Problem to solve:
Please arrange the lines of the records from the line with "Select ship 贝尔法斯特 in list" up to and including the line with "point(217,492)" as a numbered list, leaving out blank lines. Omit the pictures from your list.

Material to process:
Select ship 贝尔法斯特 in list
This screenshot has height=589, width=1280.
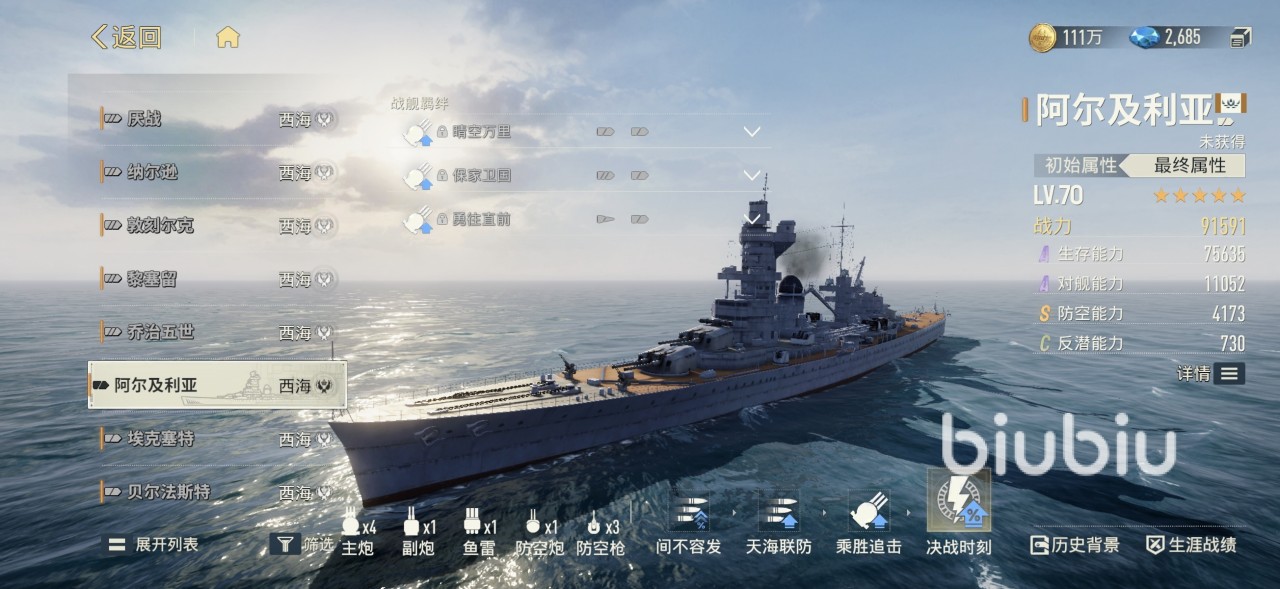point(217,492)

...

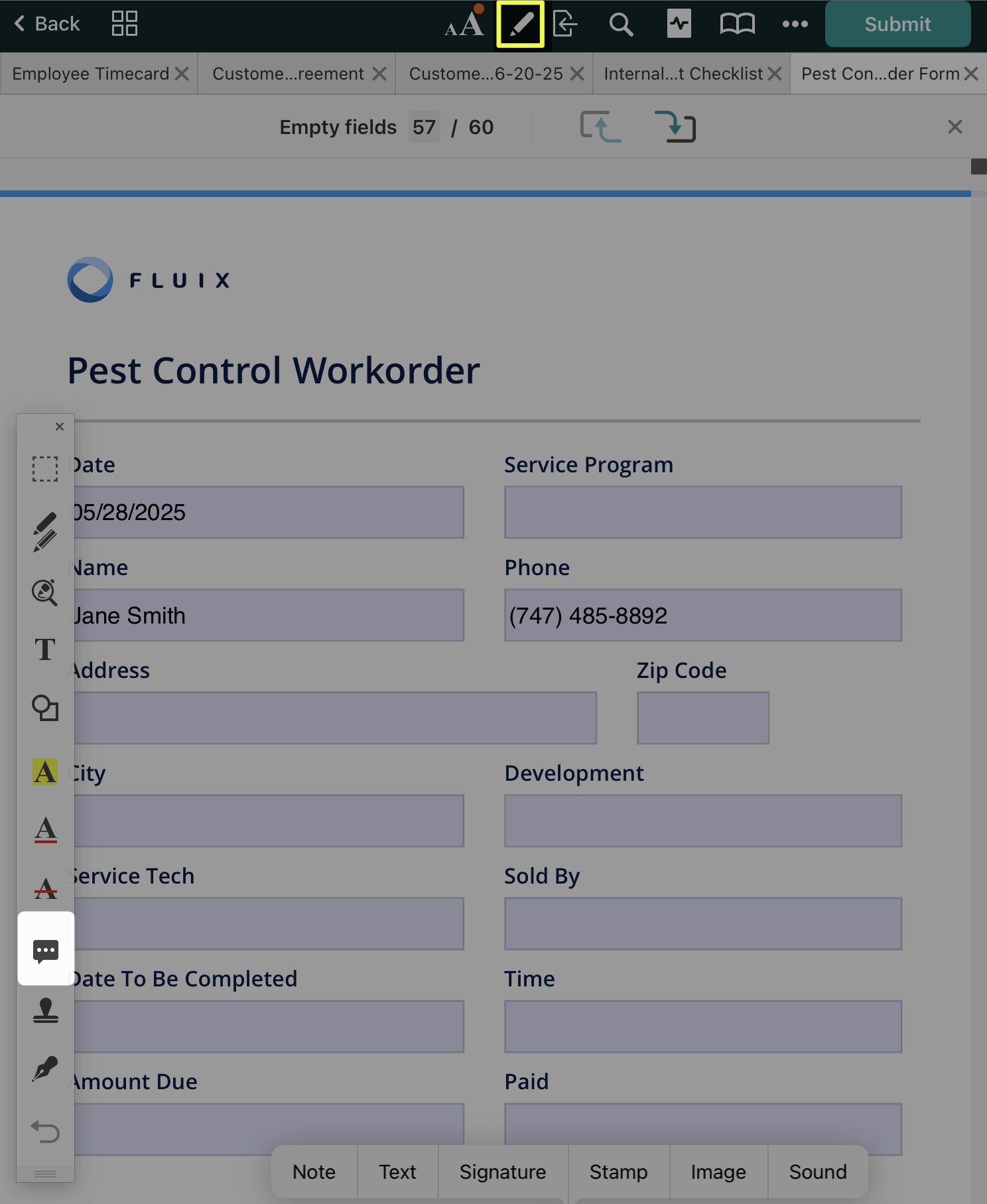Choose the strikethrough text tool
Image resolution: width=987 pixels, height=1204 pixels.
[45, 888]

Solution to the exercise:
1. Select ship 贝尔法斯特 in list
2. This screenshot has height=589, width=1280.
3. point(217,492)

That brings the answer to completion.